私の育った家庭では、自由に漫画を買うこと、自由にテレビゲームをすること、自由にテレビを見ること、自由にお菓子を買って食べることが許されていませんでした。そもそも、お小遣いをほとんど貰っていませんでした。夏でも冬でも、門限は 17:00 でした。小学校高学年の頃の記憶として、正座して泣きながら数学の問題集をさせられていた覚えがあります。
私の性格が、一般的な基準から見て少し (人によっては大きく) 歪んでいるのは、そのせいもあると思います。もちろん、私が世間が高学歴だと認める大学を、ほとんど努力もせず (強制されない勉強は好きだったので) に現役合格できたのも、その歪みのおかげです。
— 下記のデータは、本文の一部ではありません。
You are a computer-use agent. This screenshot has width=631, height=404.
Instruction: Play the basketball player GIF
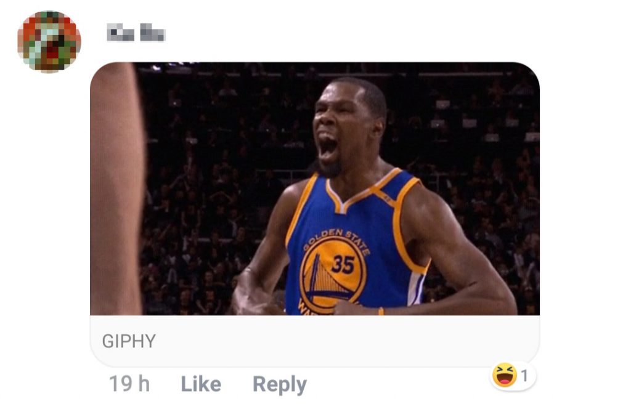click(315, 188)
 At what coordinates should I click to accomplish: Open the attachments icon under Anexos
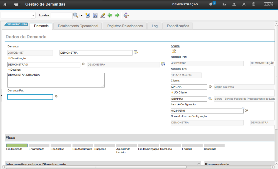click(174, 51)
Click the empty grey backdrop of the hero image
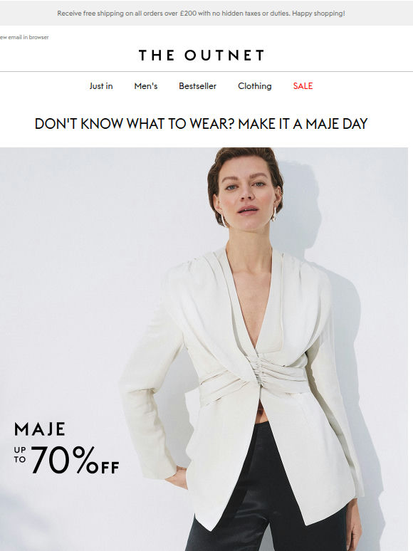The image size is (413, 551). (70, 263)
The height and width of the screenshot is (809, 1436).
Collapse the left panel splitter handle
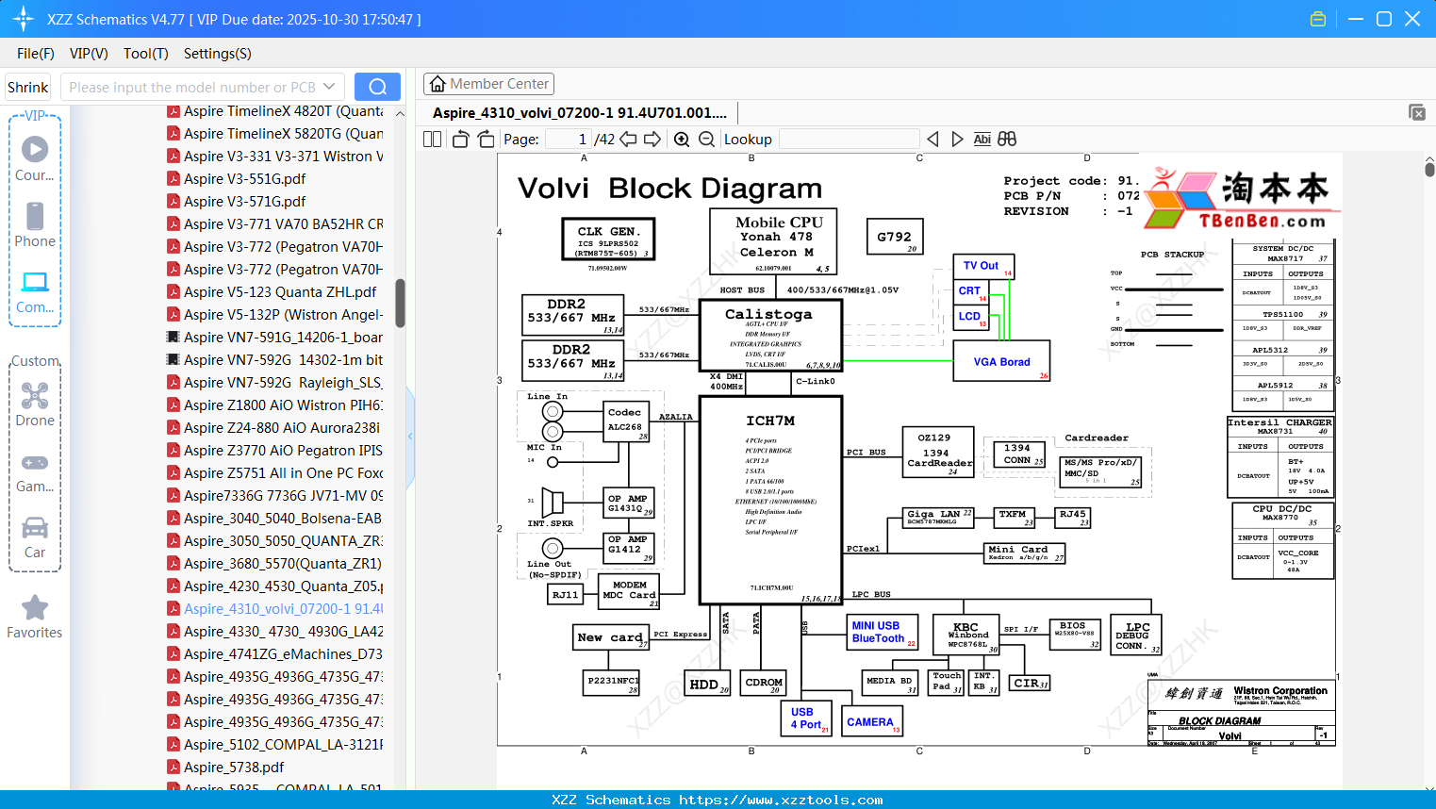tap(410, 437)
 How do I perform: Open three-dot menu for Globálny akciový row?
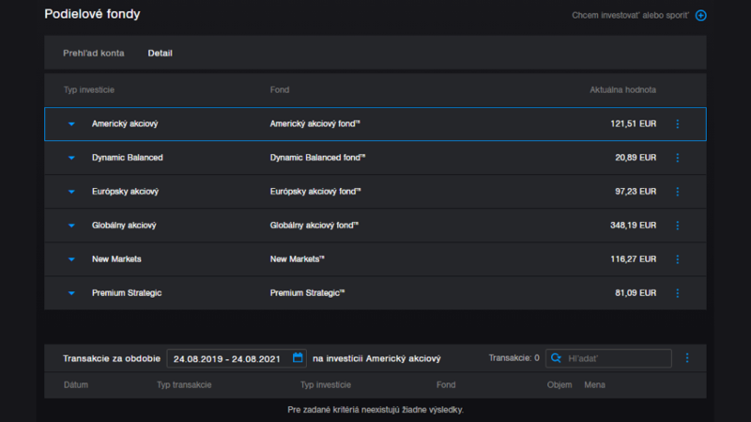tap(678, 226)
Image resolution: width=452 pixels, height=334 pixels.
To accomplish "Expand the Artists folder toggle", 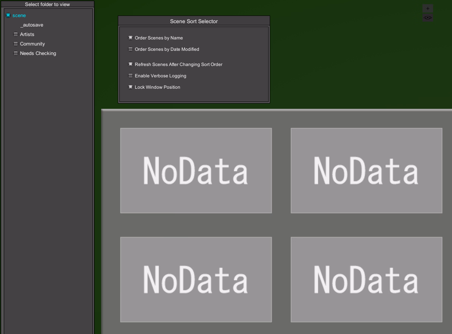I will coord(16,34).
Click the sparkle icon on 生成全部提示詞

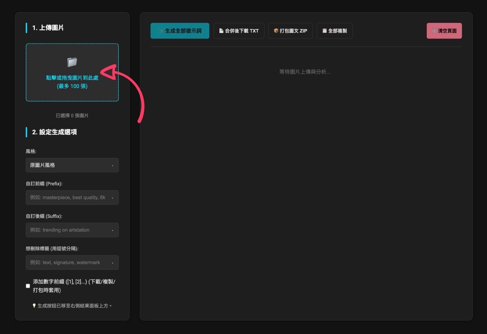click(161, 31)
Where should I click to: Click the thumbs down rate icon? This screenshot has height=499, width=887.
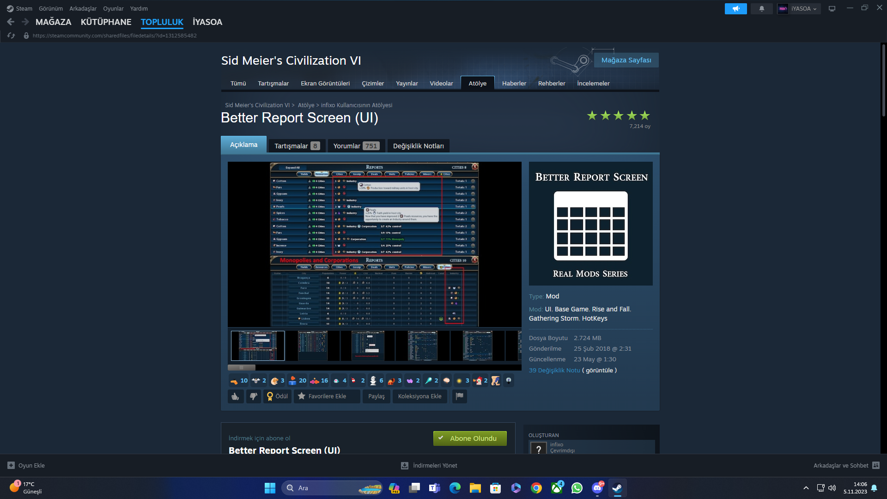coord(253,396)
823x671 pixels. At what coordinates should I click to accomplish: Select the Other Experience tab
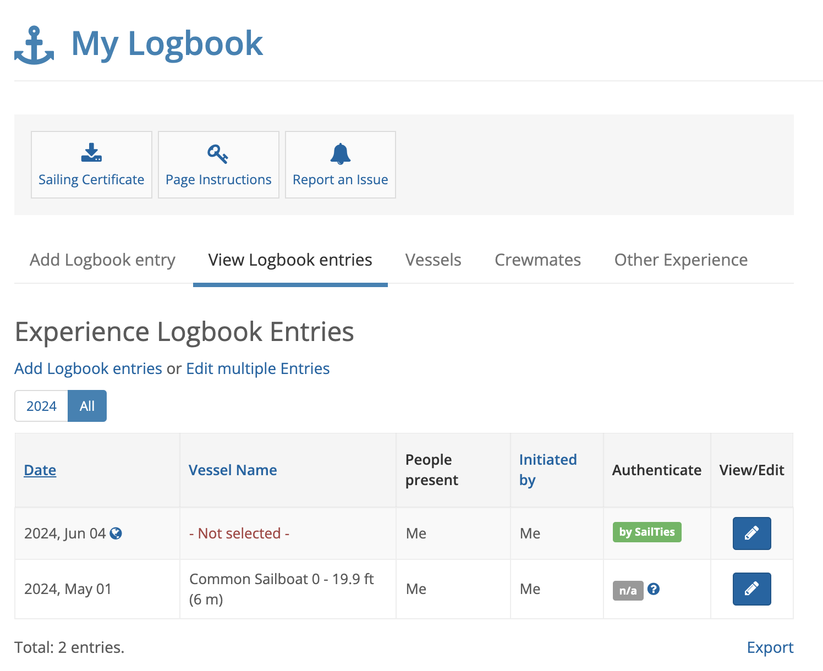click(x=681, y=260)
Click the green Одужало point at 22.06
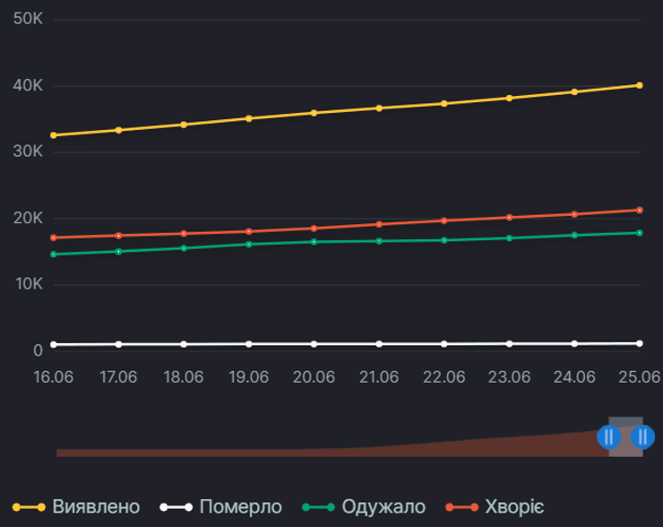 point(444,240)
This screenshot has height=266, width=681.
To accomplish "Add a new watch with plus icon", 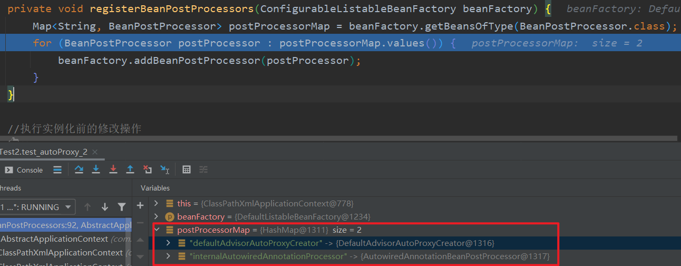I will click(x=140, y=205).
代わりに私が小学校の頃に獲得した娯楽は、小説でした。小学校三年生の時に、司馬遼太郎の時代小説を読み始めたのが最初で、後は、もう手当たり次第に読みふけりました。無料で本を貸し出してくれる図書館は、私にとっては聖地みたいなものでした。

しかし、代用品はあくまで代用品な訳で、本物に対する欲求も、ずっと持ち続けていました。再放送していた『ガンダム』が見たい。クラスのみんなが見ている『仮面ノリダー』が見たい。自分の冒険の書を作って『ドラクエ3』がしたい。アニメの『ドラゴンボール』が見たい。友達に借りた少年ジャンプで読んだ『幽々白書』の第一話を読んで、あまりの面白さに母親にコミックスの購入許可を申請して蹴られた覚えがあります。説得材料が「面白い」からだったので。

さて、もう展開が読めてきた人も居るとは思いますが、そんなある日、私はライトノベルと出会いました。小説『機動戦士 Z ガンダム』です。角川文庫版ではなくて、講談社(?) の古い奴。フリマ (当時、そんな言葉あったかな……) で三冊 100 円だったのですが、それすら持ち合わせが無くて、友達にお金を借りた覚えがあります。家に帰ってすぐに読みました。何度も何度も読みました。それだって代用品だったのですが、でも、当時の私にはそれが精一杯の妥協点だったとも言えます。何にせよ、過去は変えられません。

それからは、『ロードス島戦記』『スレイヤーズ』『フォーチュン・クエスト』『アルスラーン戦記』『無責任艦長タイラー』(………ああ、きりがない) と読みふけり、今に至る訳です。それなりに長いライトノベルの歴史の中で、きっと一番幸せな時間の一つに数えられるであろう、この時代に、私はど真ん中ストライクで思春期を過ごしたのでした。

今でも、ライトノベルを読みます。はっきりと、ライトノベルが好きだと言えます。好きな理由は色々ありますが、何よりも

夢とか希望とか勇気とか愛とか、どーでもいいくだらない (とは思ってないけど) ことを真剣に書いてくれるから

です。うーむ、我ながら、イタイこと言い切ったなぁ。